Suspense - Suspense is the intense feeling that an audience goes through while waiting for the outcome of certain events. It basically leaves the reader holding their breath and wanting more information. The amount of intensity in a suspenseful moment is why it is hard to put a book down.
Symbolism - In literature, symbolism can take many forms, including: A figure of speech where an object, person, or situation has another meaning other than its literal meaning. The actions of a character, word, action, or event that have a deeper meaning in the context of the whole story.

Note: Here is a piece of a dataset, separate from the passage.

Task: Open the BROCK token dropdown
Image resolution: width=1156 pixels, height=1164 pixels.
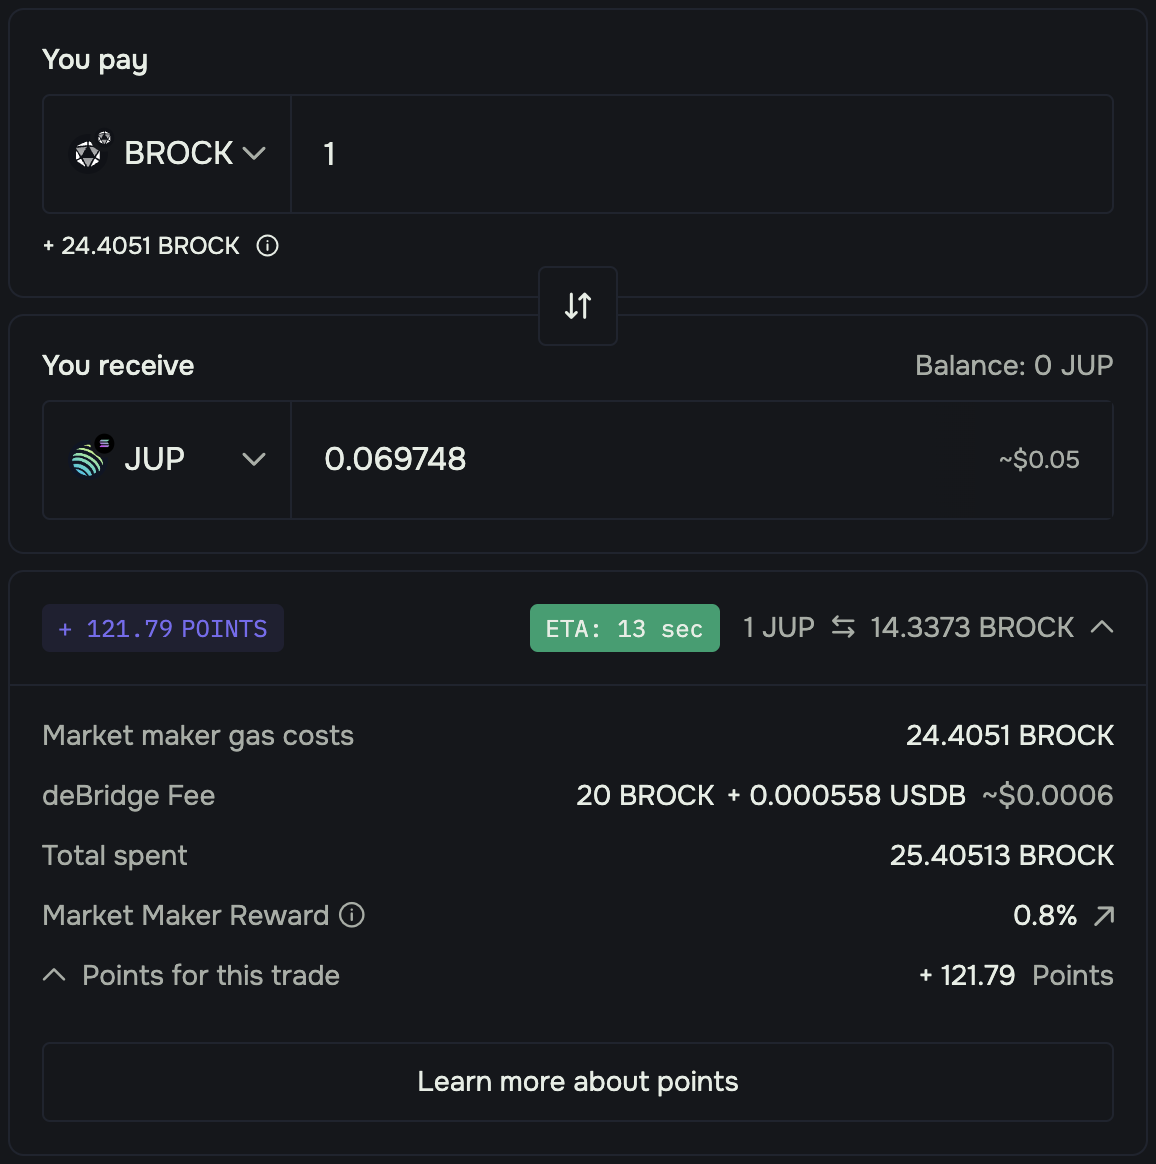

Irony - There are three types of irony: verbal, situational and dramatic. Verbal irony occurs when a speaker's intention is the opposite of what he or she is saying. For example, a character stepping out into a hurricane and saying, “What nice weather we're having!”
Types of Conflict
Man vs. Self
"Man vs. Self" is the only true version of internal conflict you will find in literature. In this mode, the conflict takes place within the mind of the main character, and often involves the character making a decision between right and wrong, or other mixed emotions. However, this struggle could also exist in the form of a character battling mental illness.
Man vs. Man
"Man vs. Man" is probably the most common form of external conflict, and is also known as interpersonal conflict. This mode lies at the heart of all dramatic arts and places the struggle directly between the protagonist and the antagonist -- otherwise known as the good guy and the bad guy. In a man vs. man conflict, the protagonist wants something, and the antagonist obstructs the protagonist from getting what he wants.
Man vs. Society
This mode of external conflict occurs when the protagonist is placed at odds with a government or cultural tradition. This type of conflict applies to societal norms as well. For example, if a child gets in trouble with his parents for sneaking out of the house at night, he is in conflict with the societal tradition that children are expected to obey their parents.
Man vs. Nature
"Man vs. Nature" pits the main character against the forces of nature -- in the form of a natural disaster or a similarly dangerous situation -- and is often associated with literary naturalism, which hinges on the idea that nature is indifferent to humanity. Stephen Crane's short story, "The Open Boat," is a prime example, and demonstrates that the sea can cause shipwrecks easily and without regard for humanity.
Man vs. Machine
"Man vs. Machine" can mean that a person is in direct combat with robots, in the context of science fiction, or it could mean simply that technology stands in the way of the protagonist getting what she wants. In the science-fiction version, the same attributes of a man vs. man conflict apply. However, if a person struggles to keep a job that a new machine can do better, the physical struggle is against the machine, but the emotional struggle is against the society that breeds technology.
Man vs. Fate/Supernatural
"Man vs. Fate" exists in any story in which the protagonist is struggling against a god or gods. It is sometimes considered part of "Man vs. Self" when focused on an internal, moral struggle, but should be considered separate in the context of epics -- such as the "Iliad" and "Odyssey," in which the gods are present antagonists. "Man vs. the Supernatural" falls into a similar standard: If the protagonist is the only one witnessing supernatural acts, it could be considered "Man vs. Self." However, if it's certain that these supernatural powers are real, then the mode of conflict stands on its own.
Review the following short story plot graph: (you may also search the internet for other examples)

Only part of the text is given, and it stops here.